Requests:
a: Change "CPU load" to "processor load" in the Mode 7 thread, and write out the passage from "Moderator: Moderators" to "issues I had too." with that change.
b: Translate this sentence from the Mode 7 thread into Spanish: "Apart from that, there's a number of small things you can do to improve performance."

Document:
Kulor's Guide to Mode 7 Perspective Planes

Discussion of hardware and software development for Super NES and Super Famicom. See the SNESdev wiki for more information.

Moderator: Moderators

Forum rules
  • For making cartridges of your Super NES games, see Reproduction.
none
Posts: 117
Joined: Thu Sep 03, 2020 1:09 am

Re: Kulor's Guide to Mode 7 Perspective Planes

Post by none »

rainwarrior wrote: Sun Aug 14, 2022 8:58 pm That's 1x, 2x and 4x side by side. 1x is 130% CPU load per scanline, 2x is 90%, 4x is 70%.
I've taken a look at your code and it's funny you ran into the some of the same issues I had too.

I also need to bit shift a lot wit h the reciprocal table which makes the thing kind of pointless, because per component division (doing the division in hw 4 times) is actually faster because it doesn't require all the bit shifting. The only thing I can imagine that gives a really big performance boost there is a multiplication LUT that has the bit shifting pre baked. It would also do away with the sign correction issue. But that would require a lot of ROM of course.

You can avoid the bit shifts for the A and C multiplies though. precision is good enough with A and C prescaled to the correct range. but with B and D it's not easy. I'd try saving 1 or two per component by choosing radix for cos(a)/sin(a) differently for example (-128..127 instead of -256..256 should be decent enough and would also save half of your sine table size).

Apart from that, there's a number of small things you can do to improve performance.

you can move the sign checks out of your inner loop. basically what i said in my last post, but with your implementation, it is easier (you do not need to split the screen into regions for that because your numerators do not change). you can make your inner loop a macro and make a few different implementations for each combination of signs in your scale 0..3 values, then choose one via jump table.

Dataset entries:
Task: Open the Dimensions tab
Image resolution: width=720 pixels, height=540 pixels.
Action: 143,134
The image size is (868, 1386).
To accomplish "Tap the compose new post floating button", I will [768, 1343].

--

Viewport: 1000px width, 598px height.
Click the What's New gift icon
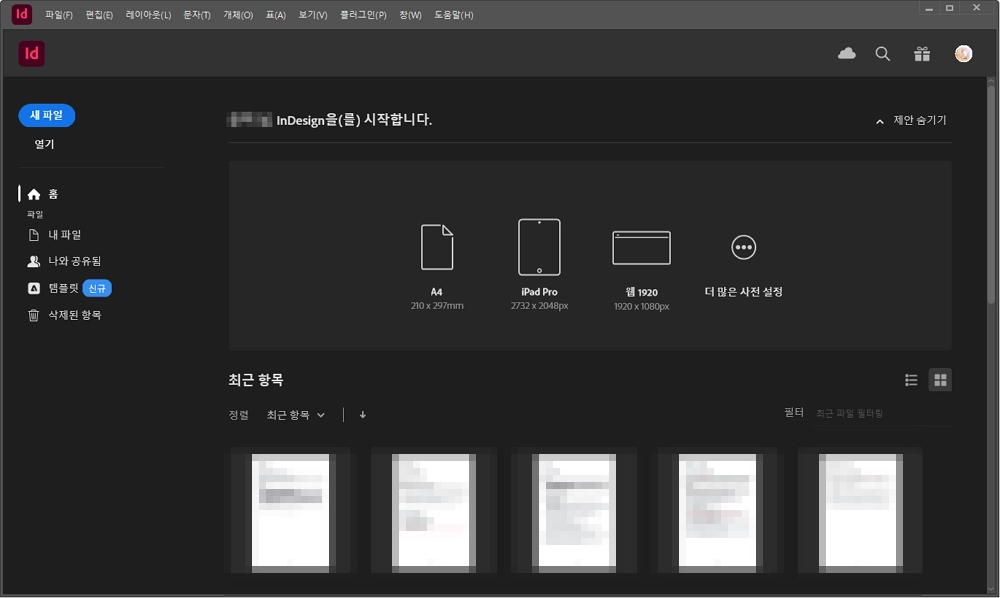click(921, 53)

Results for each task:
a:
Moderator: Moderators

Forum rules
  • For making cartridges of your Super NES games, see Reproduction.
none
Posts: 117
Joined: Thu Sep 03, 2020 1:09 am

Re: Kulor's Guide to Mode 7 Perspective Planes

Post by none »

rainwarrior wrote: Sun Aug 14, 2022 8:58 pm That's 1x, 2x and 4x side by side. 1x is 130% processor load per scanline, 2x is 90%, 4x is 70%.
I've taken a look at your code and it's funny you ran into the some of the same issues I had too.

b: Aparte de eso, hay varias cosas pequeñas que puedes hacer para mejorar el rendimiento.